▶ Given data
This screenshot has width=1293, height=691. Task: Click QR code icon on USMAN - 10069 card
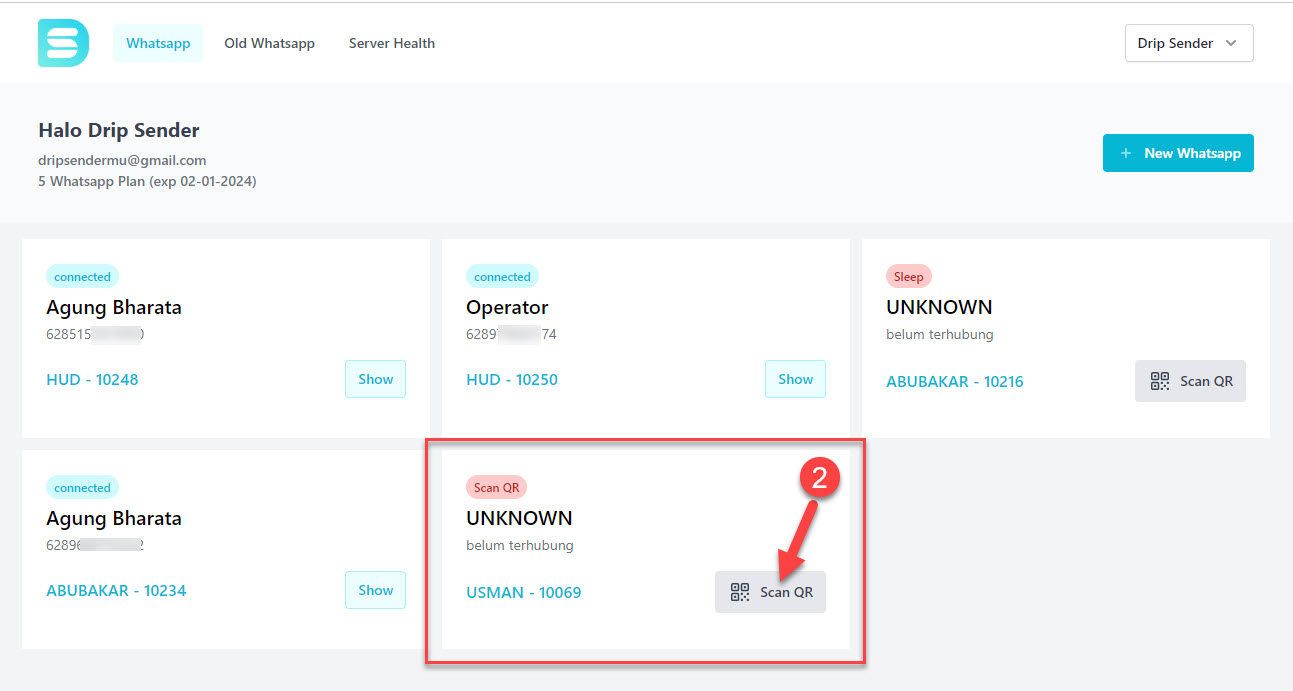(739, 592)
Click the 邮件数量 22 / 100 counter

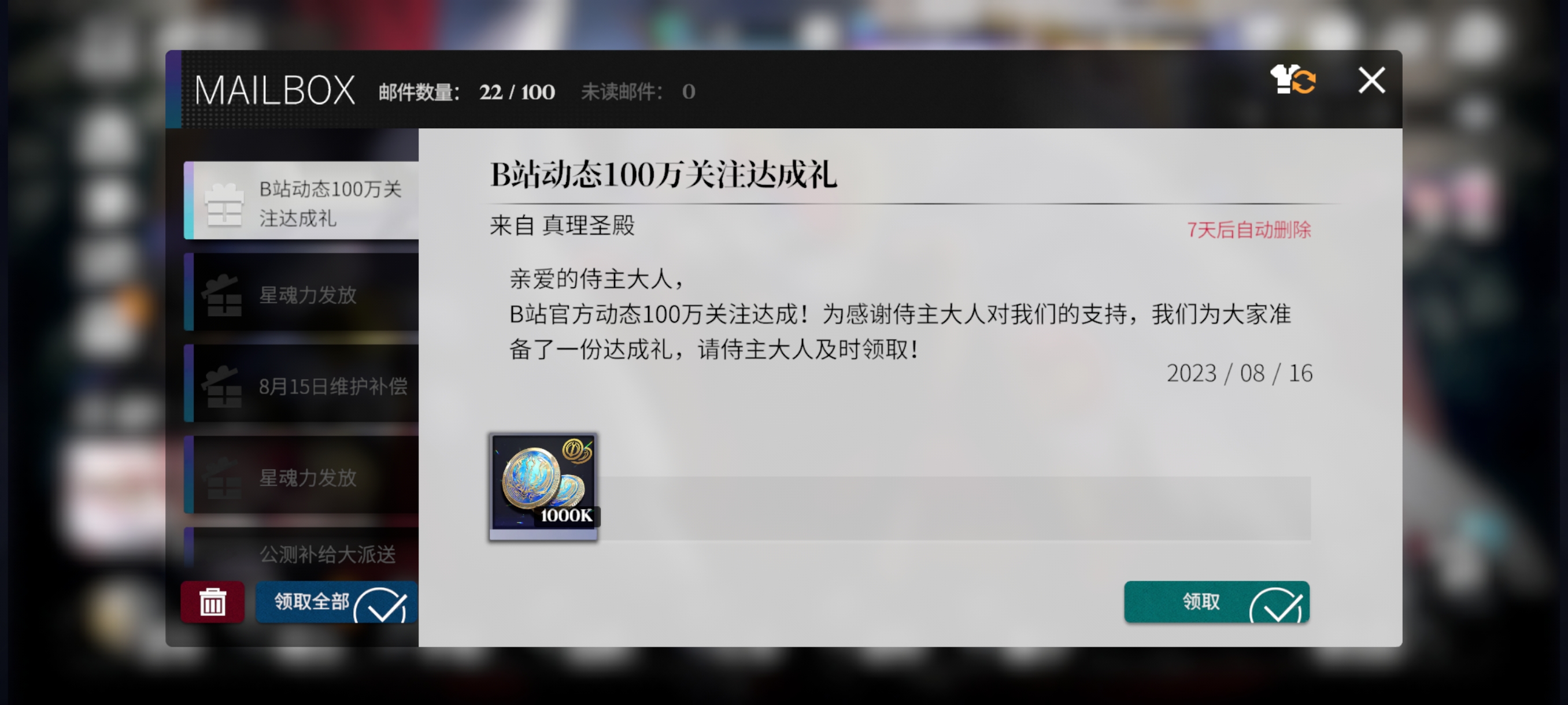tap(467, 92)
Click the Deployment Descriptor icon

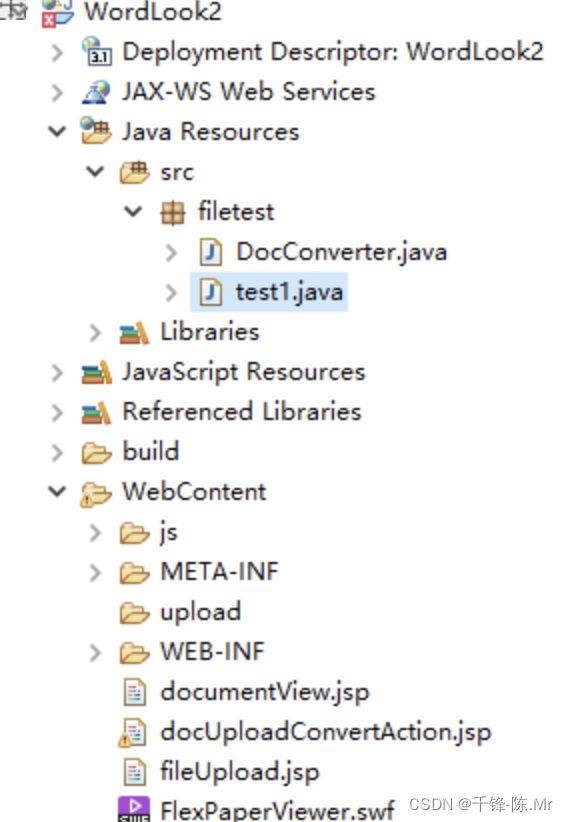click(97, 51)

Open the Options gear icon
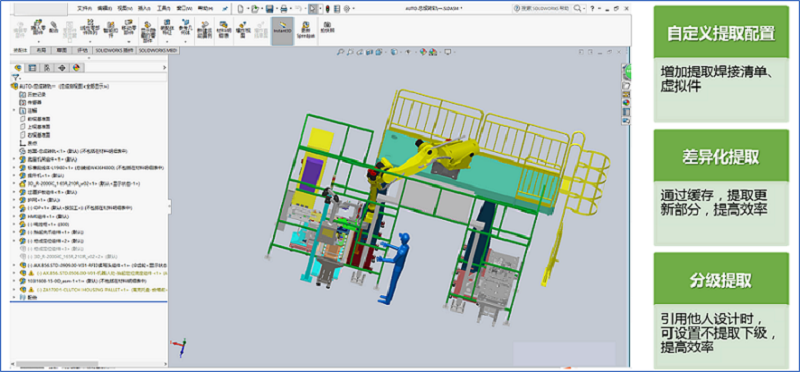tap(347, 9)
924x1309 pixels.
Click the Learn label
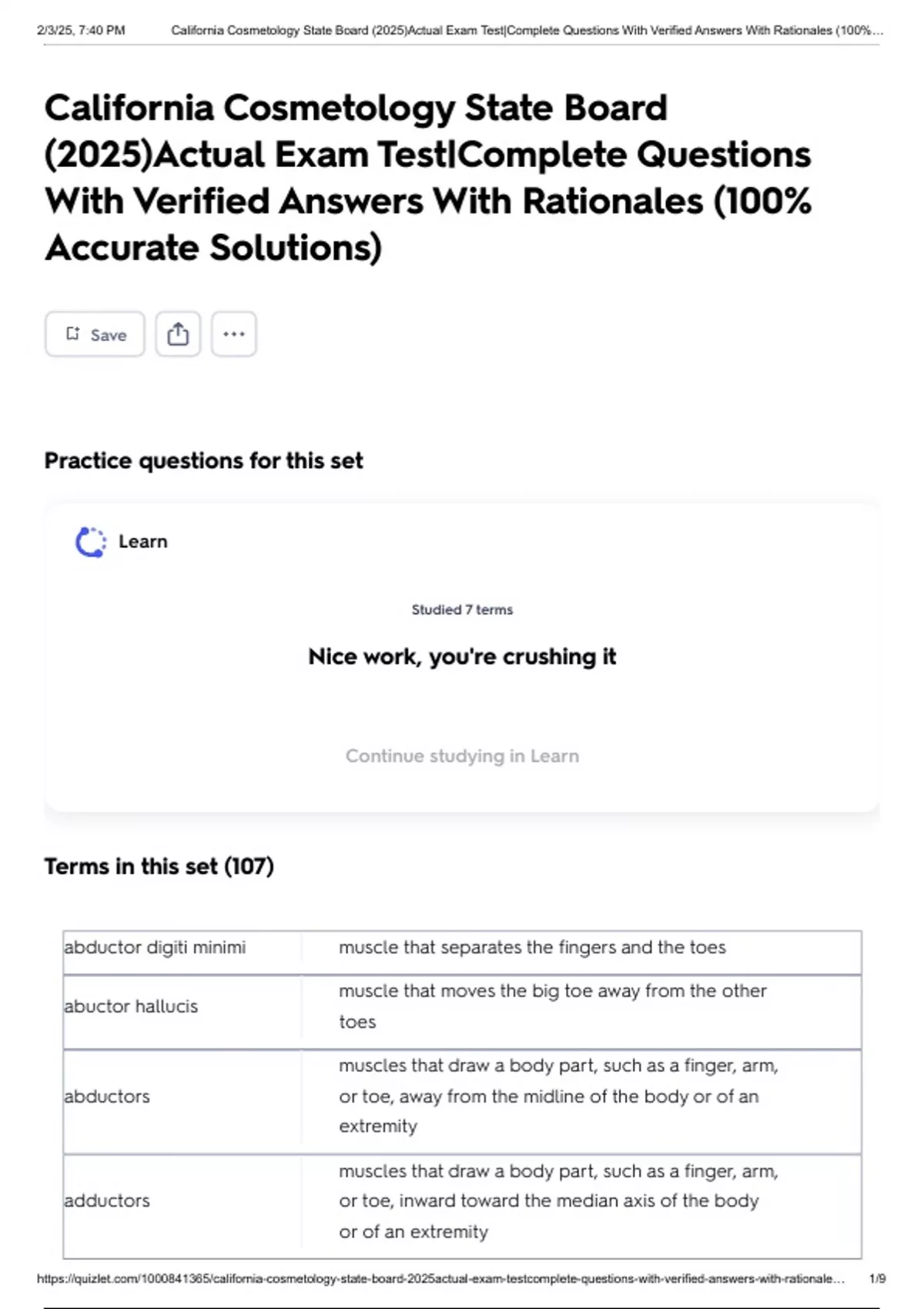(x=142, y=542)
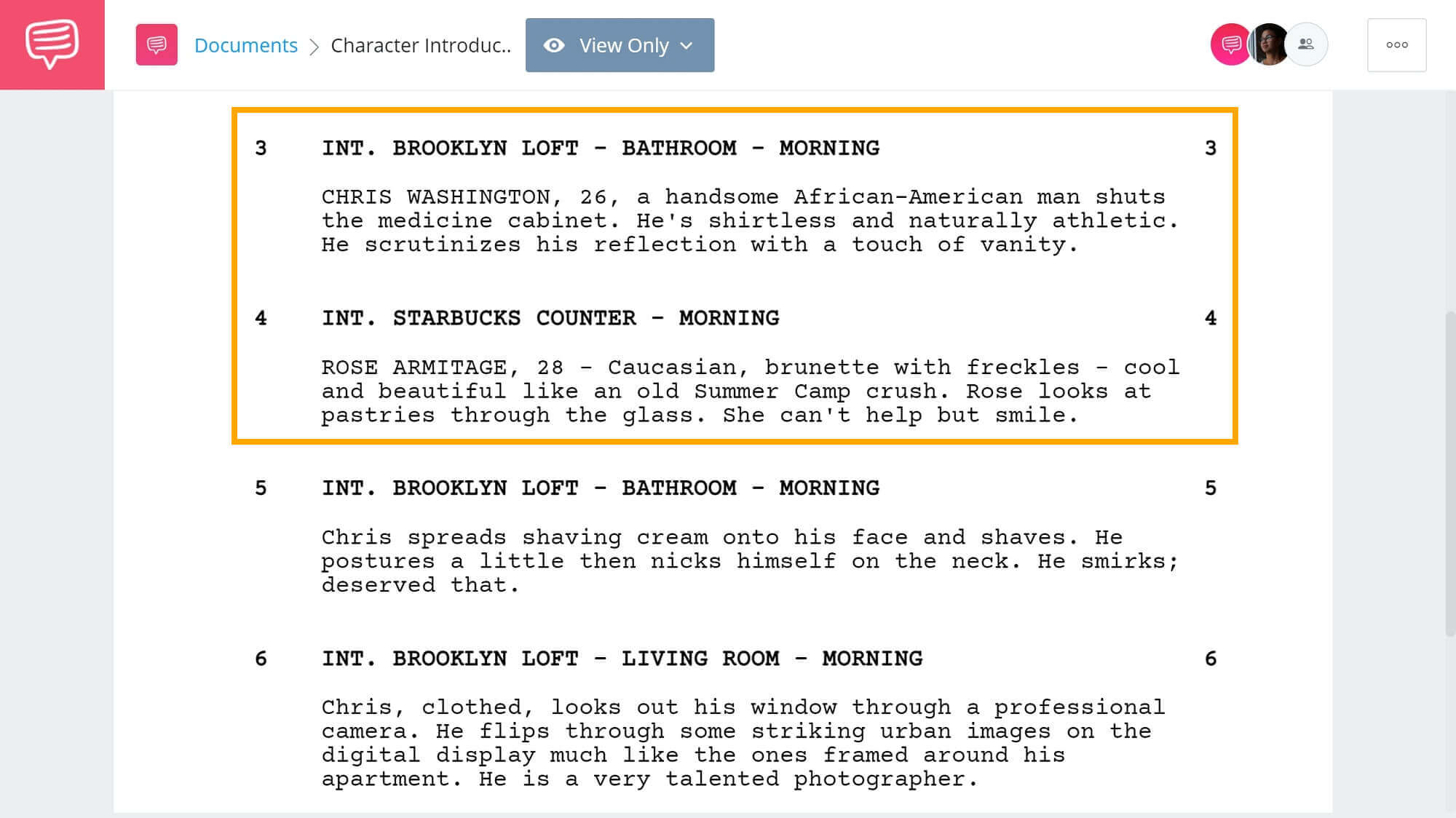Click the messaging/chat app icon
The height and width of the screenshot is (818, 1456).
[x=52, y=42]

▶ Your task
Line for line, retype the material exactly, omitting any pictures.

▶ Output of the exercise
This screenshot has width=1293, height=691. Task: Click QR code icon on USMAN - 10069 card
(739, 592)
Click the 邮件数量 22 / 100 counter

tap(467, 92)
Click the Deployment Descriptor icon

click(97, 51)

Open the Options gear icon
tap(347, 9)
924x1309 pixels.
Click the Learn label
(x=142, y=542)
Click the messaging/chat app icon
The height and width of the screenshot is (818, 1456).
[x=52, y=42]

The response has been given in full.